#### Text excerpt
Glen Eugene Bredon (August 24, 1932 in Fresno, California – May 8, 2000, in North Fork, California) was an American mathematician who worked in the area of topology.

Education and career
Bredon received a bachelor's degree from Stanford University in 1954 and a master's degree from Harvard University in 1955. In 1958 he wrote his PhD thesis at Harvard (Some theorems on transformation groups) under the supervision of Andrew M. Gleason. Starting in 1960 he worked as a professor at the University of California, Berkeley and since 1969 at Rutgers University, until he retired in 1993, after which he moved to North Fork, California.

From 1958 to 1960 and 1966/67 he was at the Institute for Advanced Study.

The Bredon cohomology of topological spaces under action of a topological group is named after him.

In the late 1980s, he wrote the program DOS.MASTER for Apple II computers. He is the author of the programs Merlin (a macro assembler) and ProSel for Apple machines.

Personal life
In 1963, while at Berkeley, he married folk singer Anne Bredon (née Loeb), with whom he had two children, Aaron and Joelle.

Apple software
Bredon is the author of the programs Merlin (a macro assembler) and ProSel for Apple machines.

DOS.MASTER (also: DOS Master) is a program for Apple II computers which allows Apple DOS 3.3 programs to be placed on a hard drive or 3½" floppy disk and run from ProDOS. Bredon wrote it as a commercial program during the late 1980s where it experienced widespread success; it was released into the public domain by his family after the author's death.
########
#### Entries
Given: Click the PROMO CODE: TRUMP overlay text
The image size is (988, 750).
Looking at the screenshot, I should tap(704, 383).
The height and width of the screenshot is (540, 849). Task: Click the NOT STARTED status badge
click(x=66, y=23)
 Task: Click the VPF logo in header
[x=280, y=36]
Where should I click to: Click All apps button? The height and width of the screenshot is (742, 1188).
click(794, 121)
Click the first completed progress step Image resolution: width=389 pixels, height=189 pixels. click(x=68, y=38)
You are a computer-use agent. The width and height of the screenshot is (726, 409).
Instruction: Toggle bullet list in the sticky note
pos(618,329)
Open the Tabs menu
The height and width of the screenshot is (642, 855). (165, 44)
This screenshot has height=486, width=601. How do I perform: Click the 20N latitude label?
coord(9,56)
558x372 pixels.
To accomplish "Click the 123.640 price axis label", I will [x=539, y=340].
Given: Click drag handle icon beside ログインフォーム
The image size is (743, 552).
########
Work to complete:
In the Bredon biography above, who supervised his PhD thesis at Harvard?

Reply:
Andrew M. Gleason